To make a stepper motor rotate, you must constantly turn on and off the coils. If you simply energize one coil the motor will just jump to that position and stay there resisting change. This energized coil pulls full current even though the motor is not turning. The stepper motor will generate a lot of heat at standstill. The ability to stay put at one position rigidly is often an advantage of stepper motors. The torque at standstill is called the holding torque.

Because steppers can be controlled by turning coils on and off, they are easy to control using digital circuitry and microcontroller chips. The controller simply energizes the coils in a certain pattern and the motor will move accordingly. At any given time the computer will know the position of the motor since the number of steps given can be tracked. This is true only if some outside force of greater strength than the motor has not interfered with the motion.
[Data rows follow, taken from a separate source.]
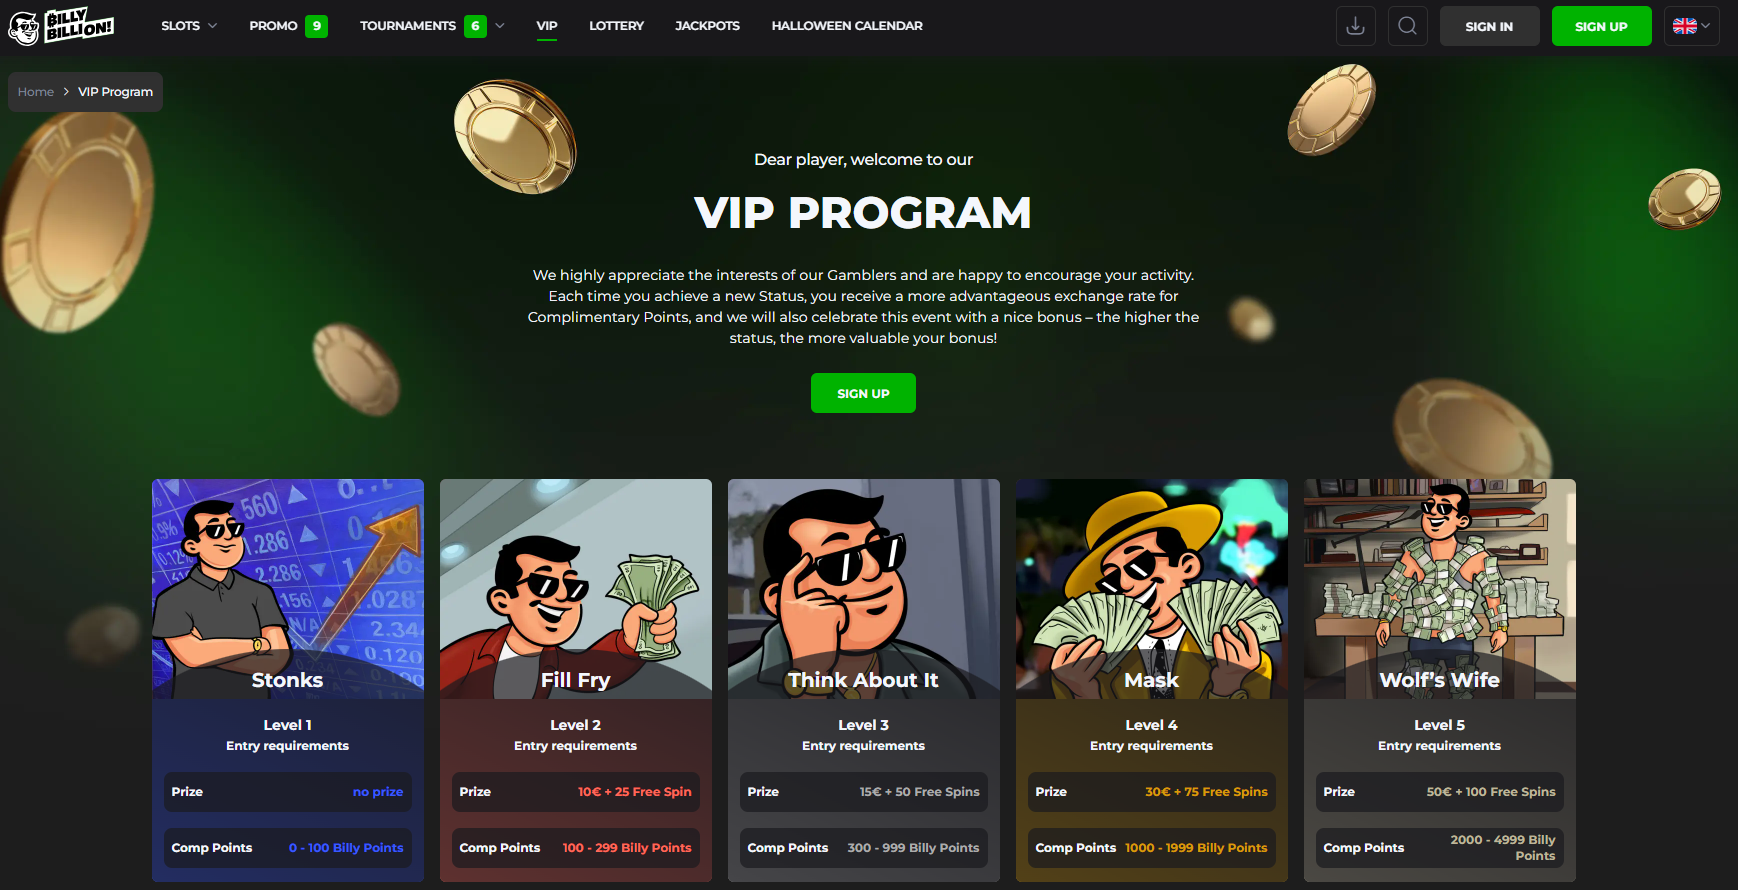The width and height of the screenshot is (1738, 890).
Task: Open the VIP tab
Action: pos(547,26)
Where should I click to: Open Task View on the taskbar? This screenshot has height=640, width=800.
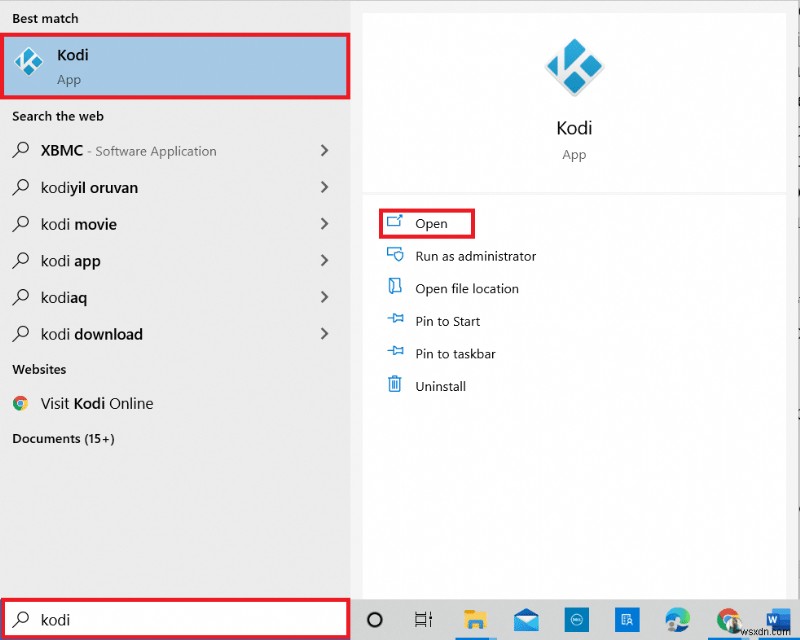point(423,620)
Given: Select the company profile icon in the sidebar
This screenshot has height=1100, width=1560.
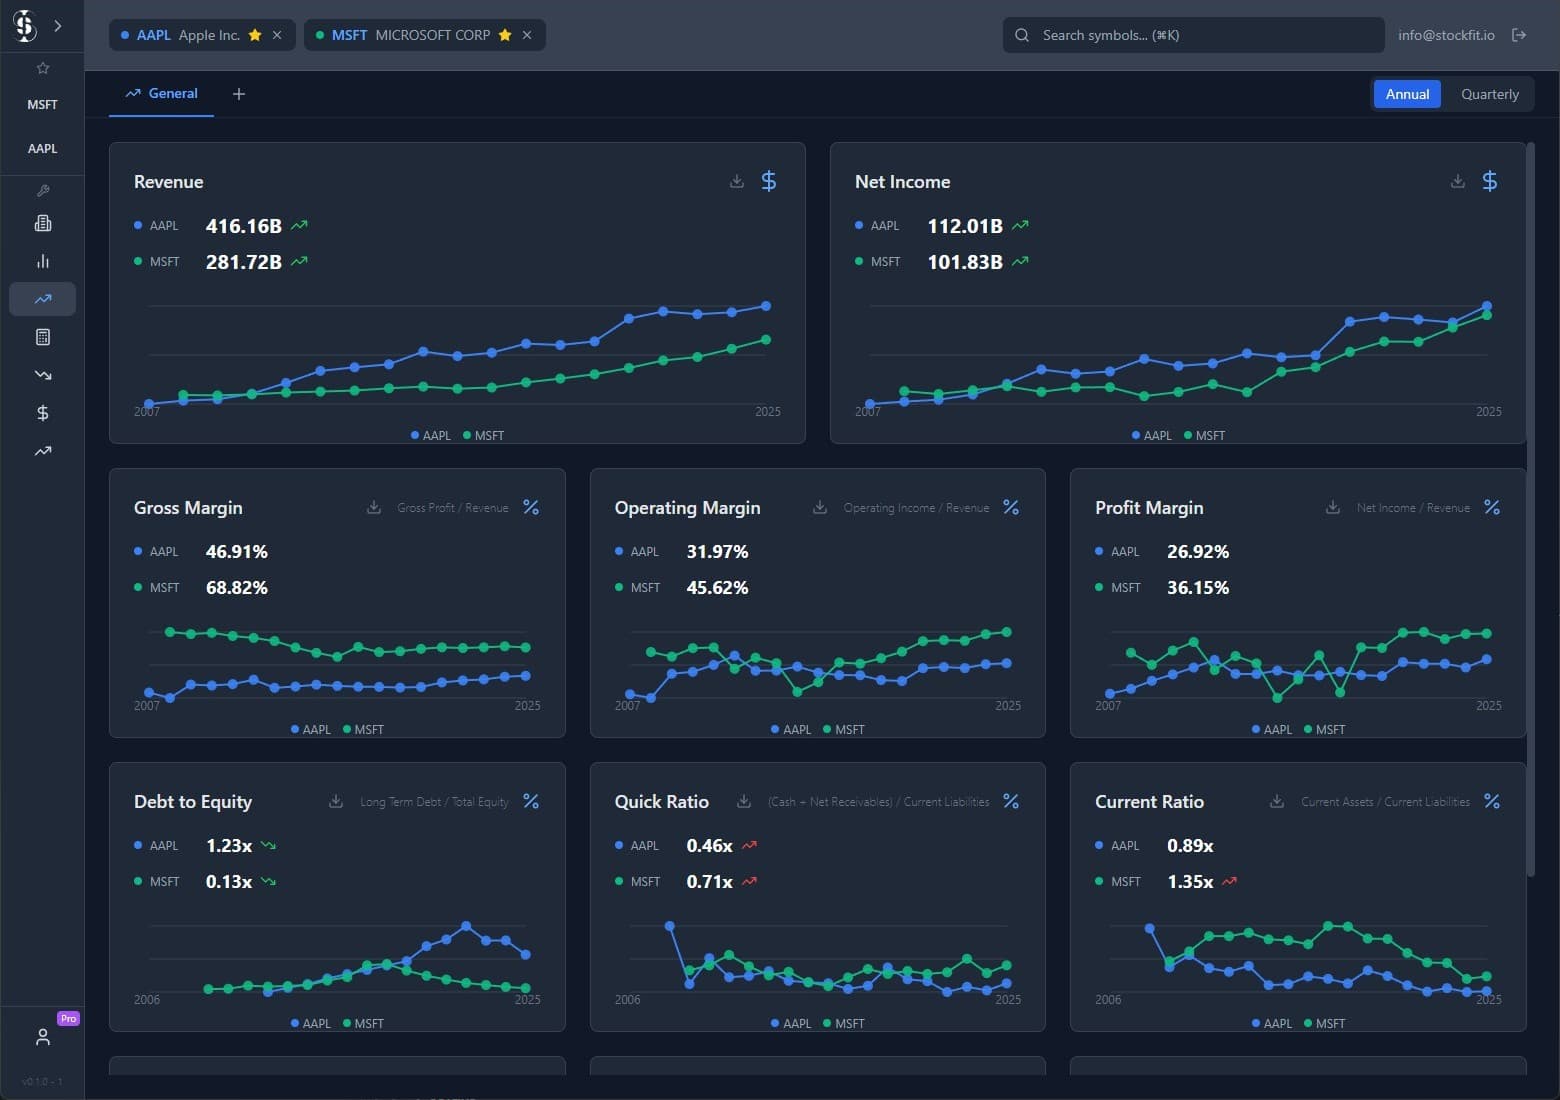Looking at the screenshot, I should (42, 222).
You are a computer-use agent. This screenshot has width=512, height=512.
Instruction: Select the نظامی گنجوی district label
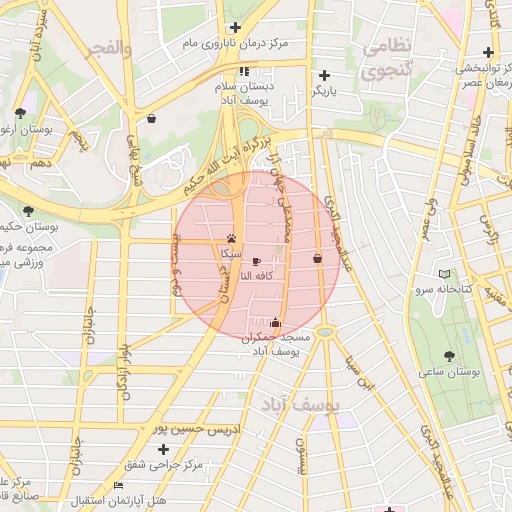(387, 59)
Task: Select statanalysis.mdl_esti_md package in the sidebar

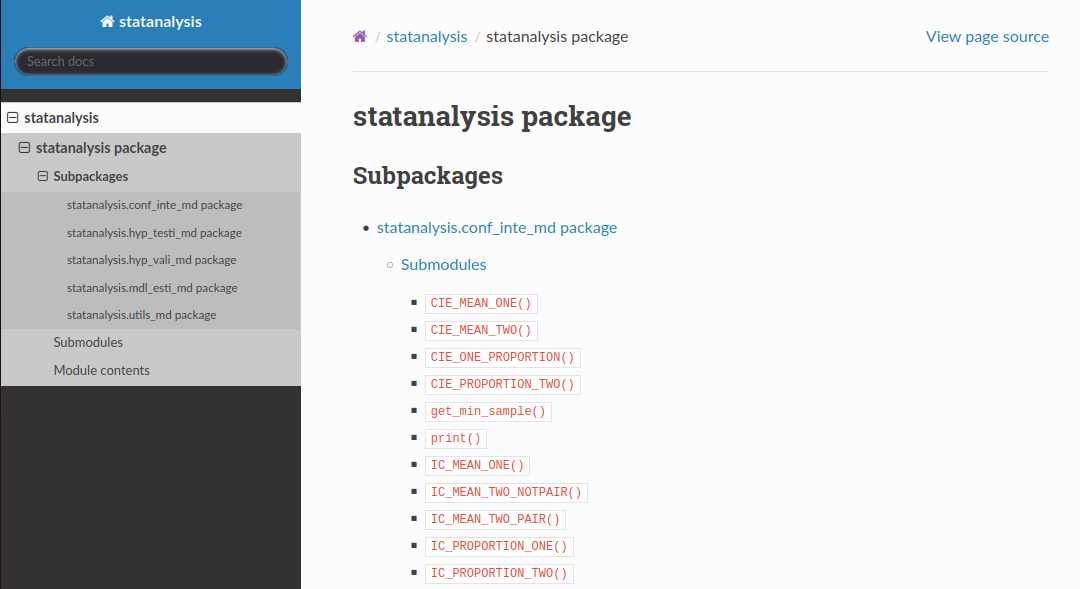Action: click(x=152, y=287)
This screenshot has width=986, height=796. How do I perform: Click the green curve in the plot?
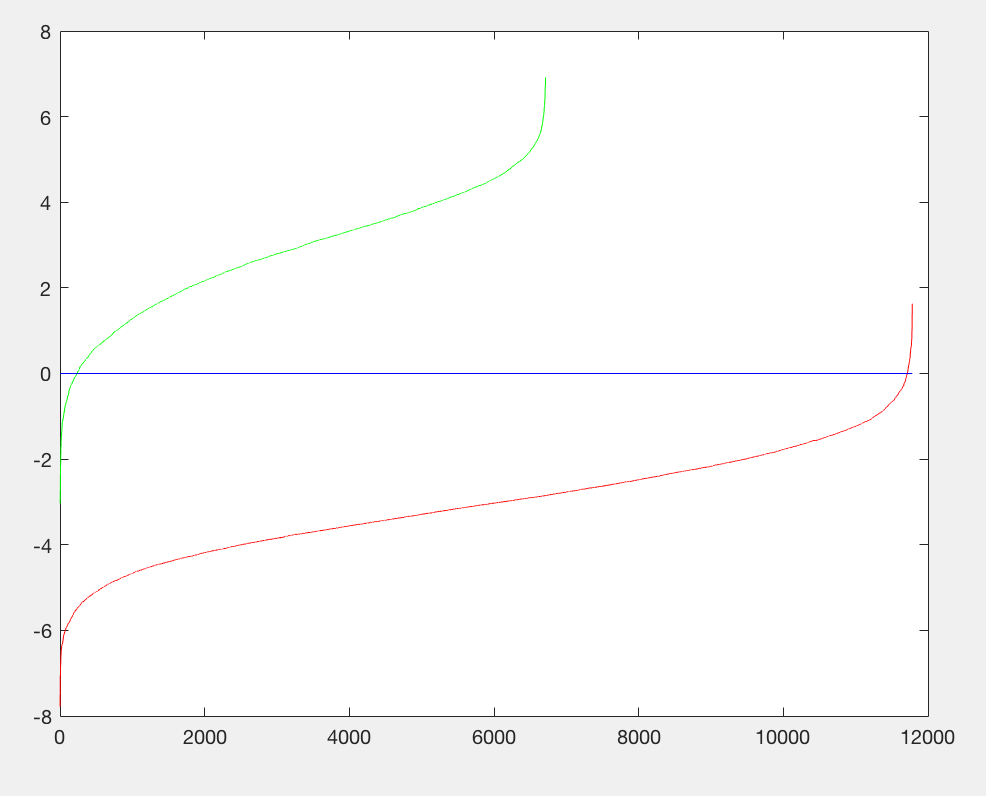point(349,231)
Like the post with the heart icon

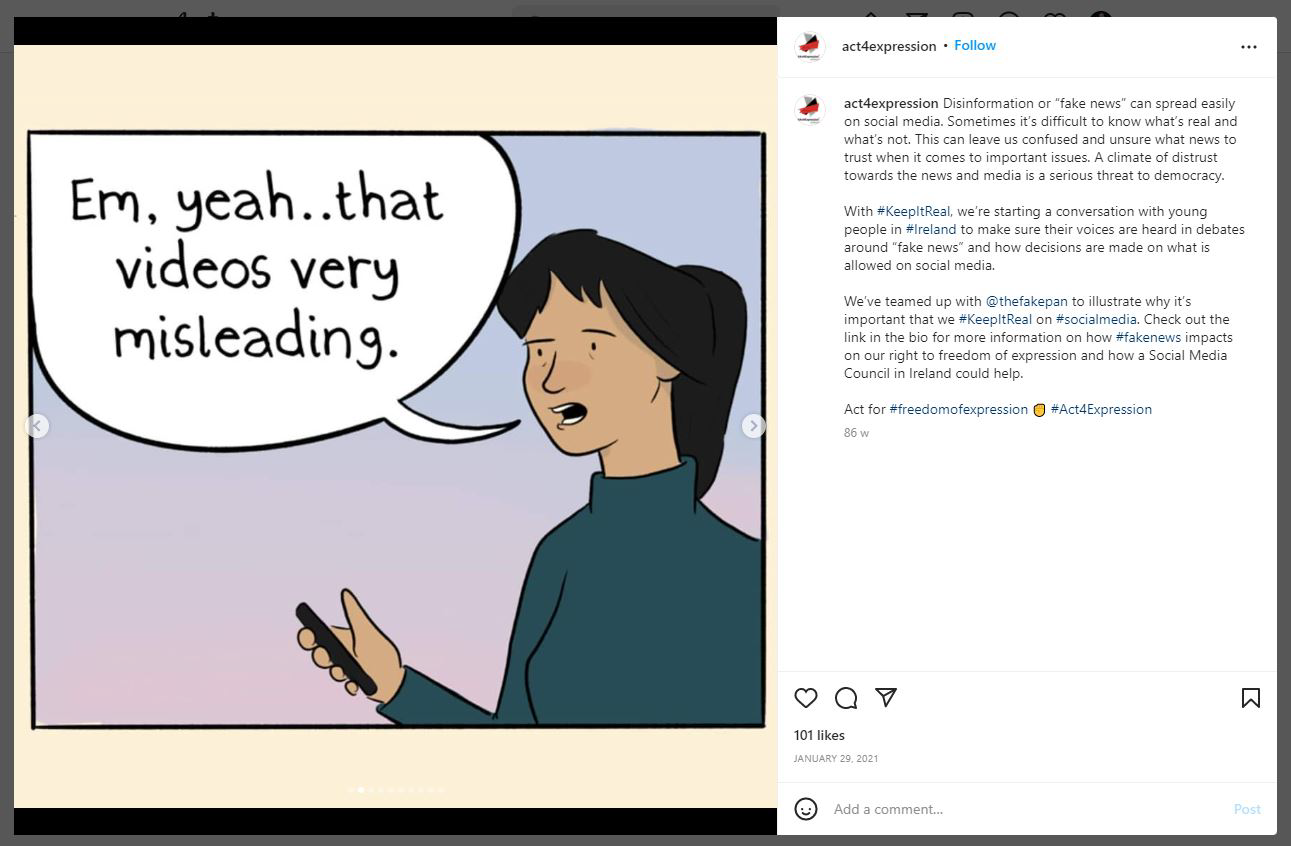(806, 698)
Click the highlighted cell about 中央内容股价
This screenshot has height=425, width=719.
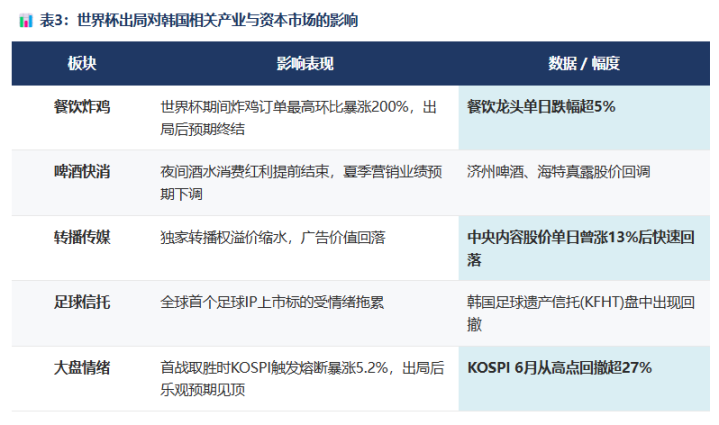pos(584,248)
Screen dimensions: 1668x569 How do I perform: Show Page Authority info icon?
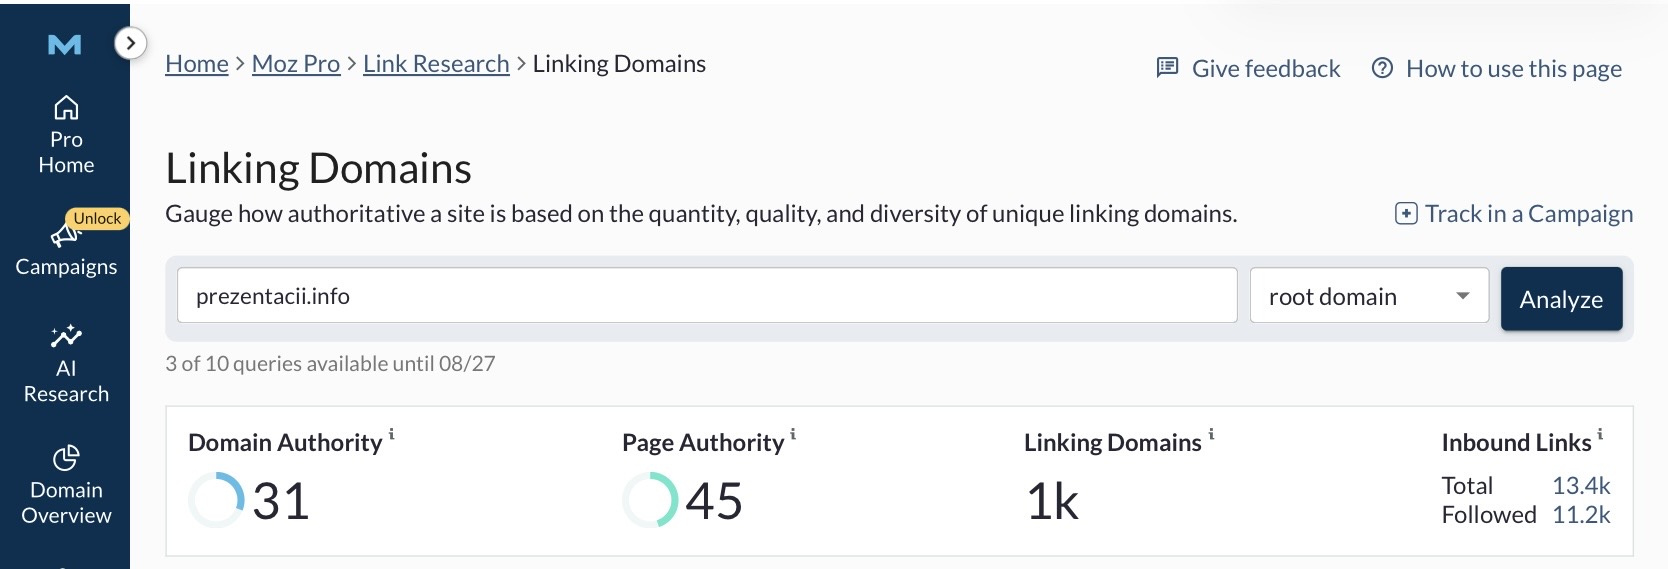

An optical encoder could be attached to the motor to verify its position but steppers are usually used open-loop (without feedback). Most stepper motor control systems will have a home switch associated with each motor that will allow the software to determine the starting or reference "home" position.

Servo motors:
There are several types of servo motors but I'll just deal with a simple DC type here. If you take a normal DC motor that can be bought at Radio Shack it has one coil (2 wires). If you attach a battery to those wires the motor will spin. See, very different from a stepper already!. Reversing the polarity will reverse the direction. Attach that motor to the wheel of a robot and watch the robot move noting the speed. Now add a heavier payload to the robot, what happens? The robot will slow down due to the increased load. The computer inside of the robot would not know this happened unless there was an encoder on the motor keeping track of its position.

So, in a DC motor, the speed and current draw is a affected by the load. For applications that the exact position of the motor must be known, a feedback device like an encoder MUST be used (not optional like a stepper).

The control circuitry to perform good servoing of a DC motor is MUCH more complex than the circuitry that controls a stepper motor.

RC Servos:
Often when talking about robots the word "servo" really means an RC (remote control) servo motor. This is a small box designed for use in hobby airplanes and cars.

Inside this box is a complete servo system including: motor, gearbox, feedback device (pot), servo control circuitry, and drive circuit. It's really amazing that they can stick all of that in such a small package.

RC servos normally have 3 wires: +v, ground, control. The control signal is a pulse that occurs at about 50hz. The width of the pulse determines the position of the servo motors output. As you can see, this would be pretty easy to control with a digital controller such as a Basic Stamp. Most will run on 5-6 volts and draw 100-500ma depending on size.